Medieval Dynasty has some pretty comprehensive difficulty sliders that allow you to do things like remove temperature as a concern entirely, or massively reduce or increase the amount of food people need to live. You can even stop the bandit attacks if you want to live in a world where people are nice all the time, or make seasons as long or as short as you want. It’s a surprisingly accessible approach. The basic systems, like how long it takes to build a building, remain the same, but the ability to remove and alter so many things means you can either play this as a brutally difficult game where you’re constantly against the clock, or turn it into a casual chillout session akin to a slightly grittier Animal Crossing.
Even with things set to be a little more brutal, Medieval Dynasty still feels as though it’s been designed as a second life, rather than a fantasy one. There’s a story here, and it’s not bad, but it’s designed to walk you through Medieval Dynasty's mechanics rather than presenting a world-changing narrative. That means you’ll be trying to keep everyone happy and safe instead of trying to slay dragons or visit other worlds. It’s really quite relaxing.
Less relaxing, though, is the fact that the game doesn’t always do a great job of teaching you things, and there’s an awful lot to learn here. You’ll often have to consult the in-game “Knowledge” tab to be able to learn what you’re meant to be doing. Information can be in weird places when you’re trying to build new tools too. But once you’ve put a bit of time in, these become fairly minor inconveniences.
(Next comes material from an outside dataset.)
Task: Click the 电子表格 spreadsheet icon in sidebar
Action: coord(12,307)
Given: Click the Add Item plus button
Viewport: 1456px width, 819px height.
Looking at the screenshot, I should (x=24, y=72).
Medieval Dynasty isn’t necessarily the most exciting game out there, but it’s comforting. It’s the kind of thing you can jump into for an hour or so a night and see your progress in the form of a new building, or a brand-new member of your very own village. Or you might jump in expecting a quick visit and find yourself losing four hours, emerging from a trance later with a warm, fuzzy feeling in your stomach.